Rewrite every row from the one containing "75:Z Czarnecka - S" down to the one containing "16:J Nowak - K Omernik, 25.0 WP/PM (167, 696)", replacing "Chudy" with "Chudzik" and leaving everything else unchanged.

+++ Data

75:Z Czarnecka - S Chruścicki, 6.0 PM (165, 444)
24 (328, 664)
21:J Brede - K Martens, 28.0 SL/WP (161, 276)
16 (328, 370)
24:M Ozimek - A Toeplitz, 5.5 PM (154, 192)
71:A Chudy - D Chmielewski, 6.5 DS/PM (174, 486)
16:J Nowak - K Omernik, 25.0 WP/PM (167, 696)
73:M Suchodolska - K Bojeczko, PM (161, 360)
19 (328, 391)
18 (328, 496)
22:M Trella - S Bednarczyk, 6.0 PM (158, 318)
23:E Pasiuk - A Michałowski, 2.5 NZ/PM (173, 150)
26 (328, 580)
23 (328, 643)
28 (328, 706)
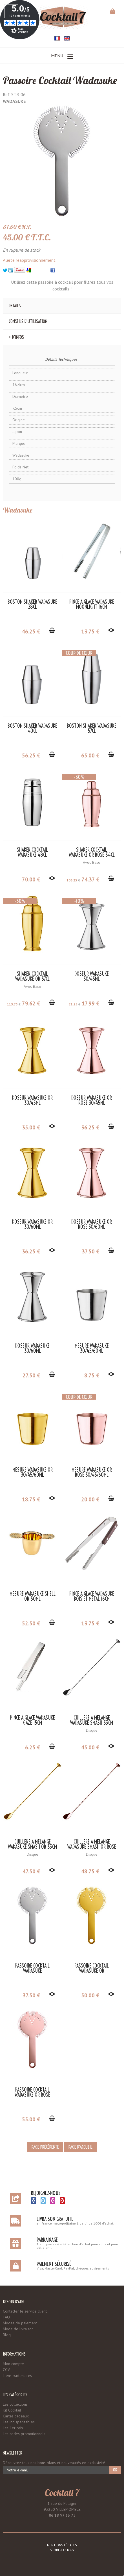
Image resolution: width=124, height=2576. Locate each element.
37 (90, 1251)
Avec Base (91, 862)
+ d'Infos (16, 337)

++++++
+++ Data

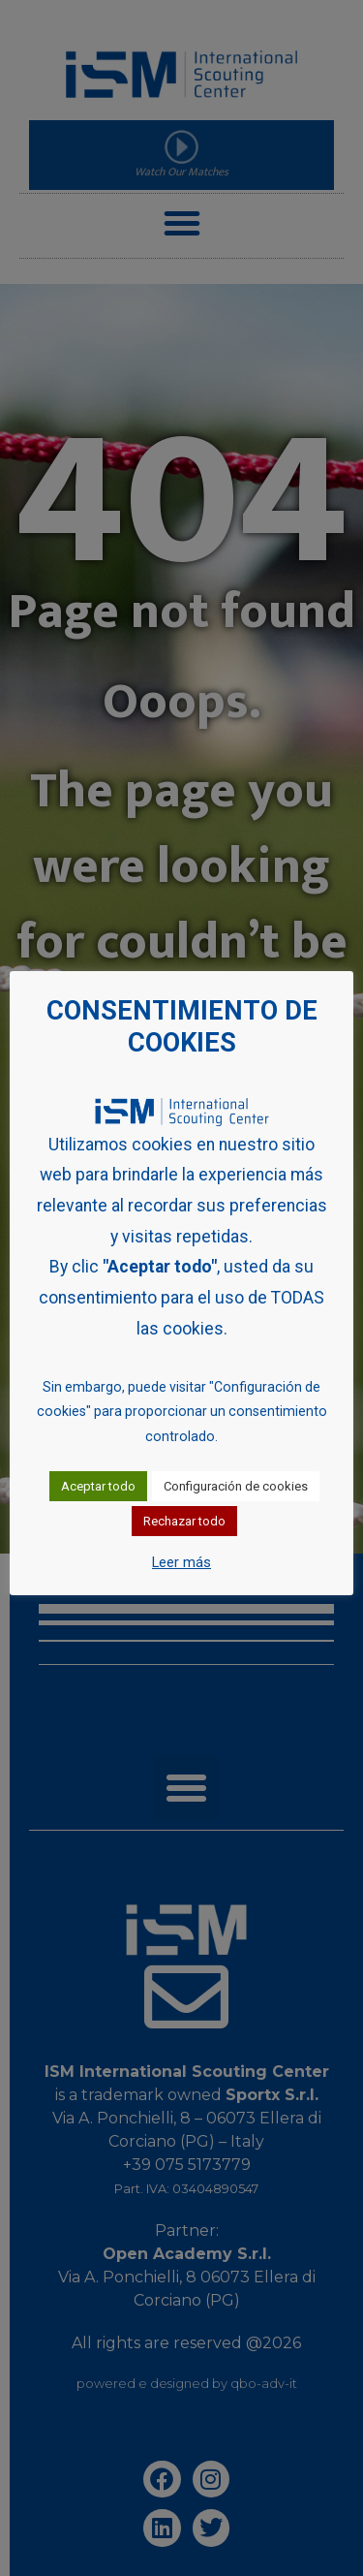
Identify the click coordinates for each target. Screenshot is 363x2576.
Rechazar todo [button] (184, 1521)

++++++

> Solution
75:Z Czarnecka - S Chruścicki, 6.0 PM (165, 444)
24 (328, 664)
21:J Brede - K Martens, 28.0 SL/WP (161, 276)
16 (328, 370)
24:M Ozimek - A Toeplitz, 5.5 PM (154, 192)
71:A Chudzik - D Chmielewski, 6.5 DS/PM (174, 486)
16:J Nowak - K Omernik, 25.0 WP/PM (167, 696)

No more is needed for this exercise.